8 Mayıs 2012 Salı

BÜYÜK

Revirdeki yatağa oturmuş, elleriyle çarşafı sıkıyordu adam. Kir pas içindeki beyaz gömleği ve düğmesi açılmış yakasının iki yanından sarkan kıravatı ile, sabah evinden bakımlı çıkmış ama şimdi görene neden bu hale geldi acaba dedirtecek kadar dağılmış bir haldeydi; düşük omuzlarıyla mırıldanıyordu:
“Bilmiyorum, çok iyi hatırlamıyorum. Bir ada vardı karşımda. Ben iskeledeydim ve iskeleye bağlı bir kayık.. Birden karşıya geçmek istedim, adaya; ama vapurla değil.

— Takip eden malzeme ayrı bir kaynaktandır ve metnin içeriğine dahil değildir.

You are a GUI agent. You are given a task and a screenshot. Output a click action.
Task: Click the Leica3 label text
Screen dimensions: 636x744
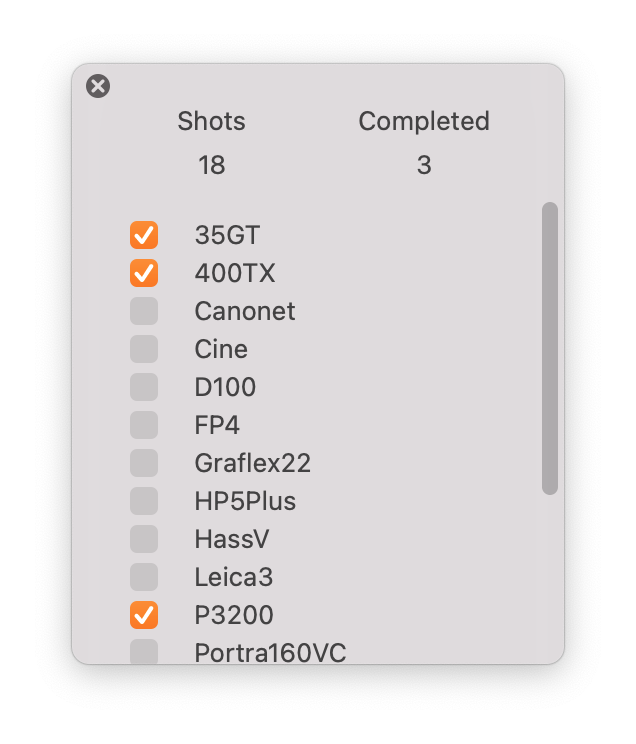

Görmek istedim. Yakından görmek geçtiklerimi. Ne yukarıdan, ne de aşağıdan; yanlarından görmek istedim.”
Kaptan “tamam” dedi daha fazla dinlemeye gerek görmeyen bir tavırla. Adamın başında duran zabite doğru usul seslendi:
“Sen gerekeni yap. Sakinleştir. Ben çıkıyorum. Aman dikkat et, pek akıllı görünmüyor. ”
Bitap durumdaki adam da kaptanın gidişiyle ilgilenmedi. Başı aşağıdaydı; bakışları zemini boydan boya kaplayan aşınmış halının üzerinde öylesine gidip geliyordu. Yine bir şeyler söylüyordu.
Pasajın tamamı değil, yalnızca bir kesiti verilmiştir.